NVIDIA DGX SuperPOD trains BERT-Large in just 47 minutes, and trains GPT-2 8B, the largest Transformer Network Ever with 8.3Bn parameters

Conversational AI is an essential building block of human interactions with intelligent machines and applications – from robots and cars, to home assistants and mobile apps. Getting computers to understand human languages, with all their nuances, and respond appropriately has long been a “holy grail” of AI researchers. But building systems with true natural language processing (NLP) capabilities was impossible before the arrival of modern AI techniques powered by accelerated computing.

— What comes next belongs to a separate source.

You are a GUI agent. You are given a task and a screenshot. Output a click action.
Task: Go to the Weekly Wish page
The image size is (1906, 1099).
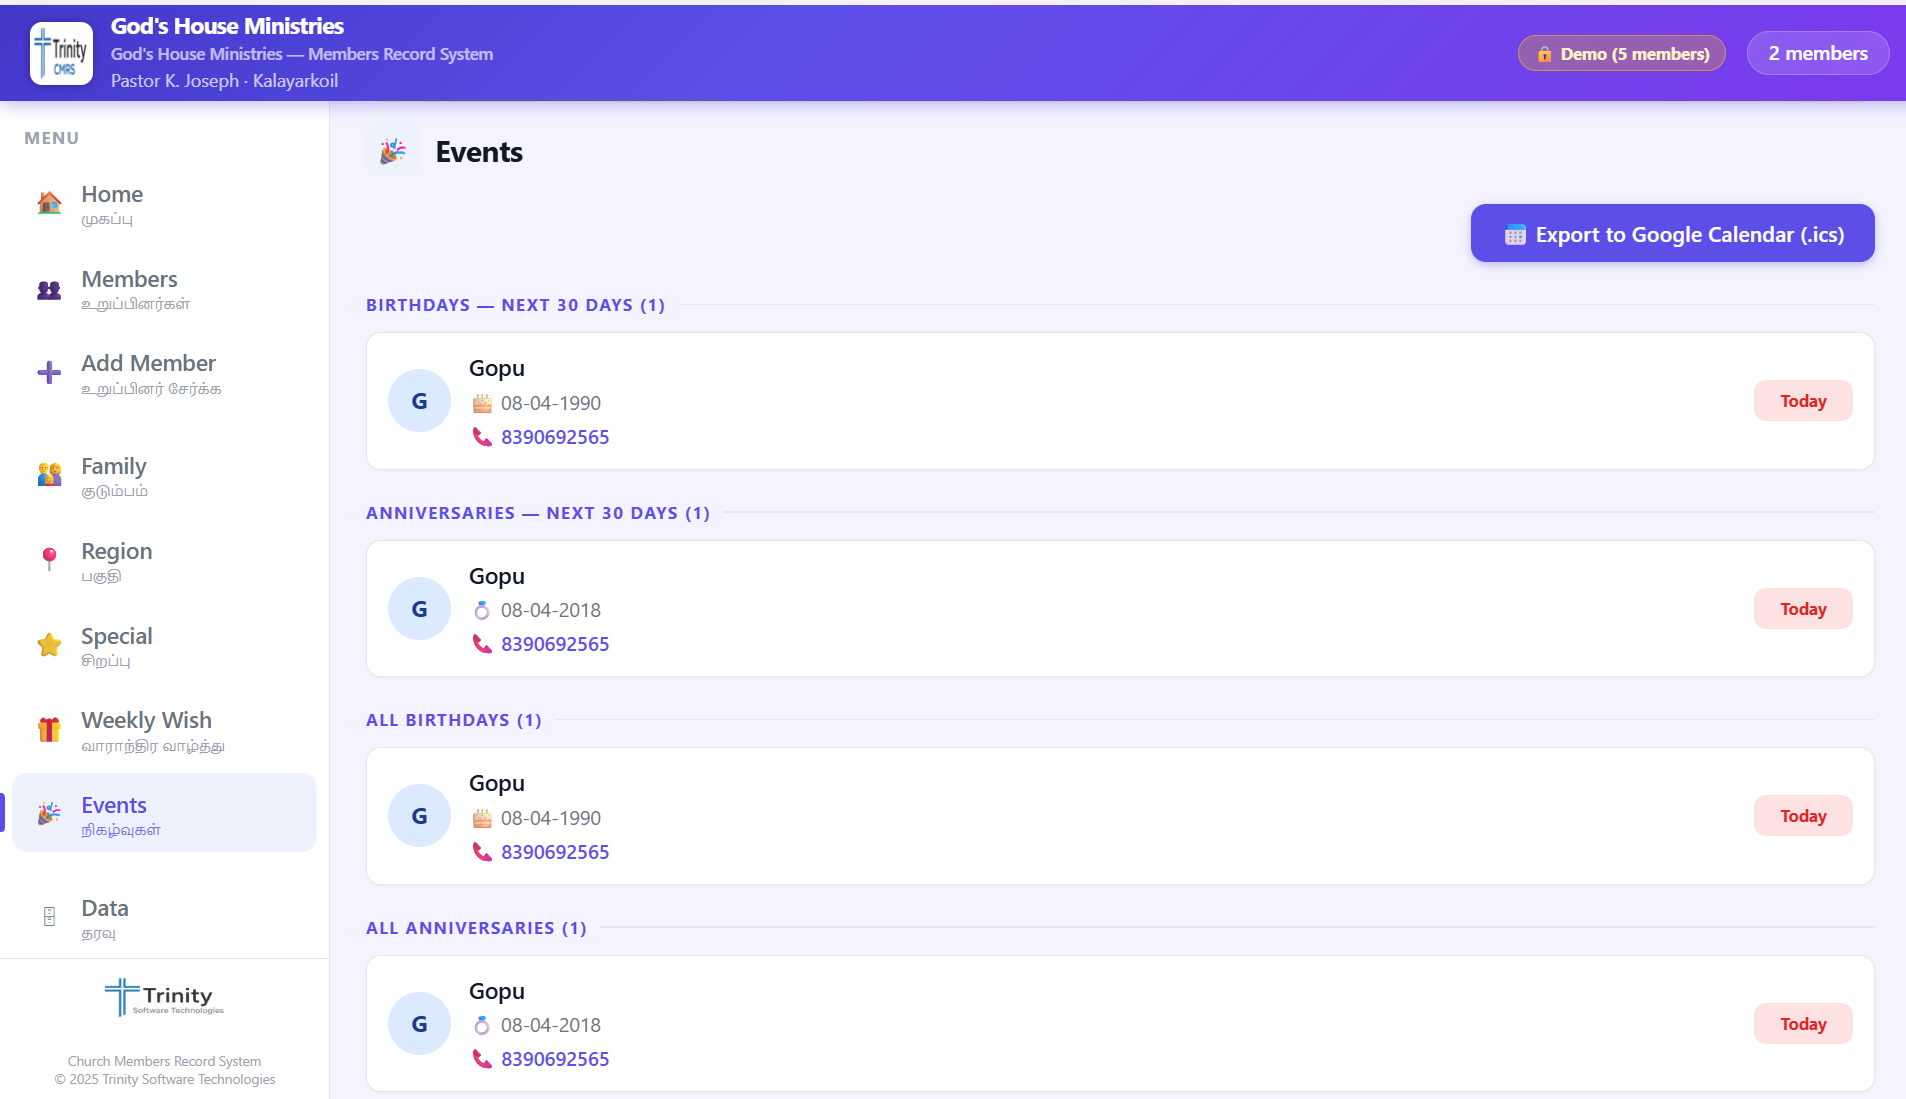tap(146, 721)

We, humans, have language superpowers, imparting both nuance and broader meaning as we communicate. While there have been many natural language processing approaches, human-like language ability has remained an elusive goal for AI. With the arrival of massive Transformer-based language models like BERT (Bidirectional Encoder Representations from Transformer), and 1 billion-plus parameter GPT-2 (Generative Pretrained Transformer 2) models, we are seeing rapid progress on difficult language understanding tasks.

In this blog, we’ll cover the latest advances at NVIDIA on two state-of-the-art NLP networks: BERT, and an 8.3 billion parameter version of a GPT-2 model known as GPT-2 8B, the largest Transformer-based network ever trained. We’ll also cover recent GPU performance records that show why GPUs excel as an infrastructure platform for these state-of-the-art models.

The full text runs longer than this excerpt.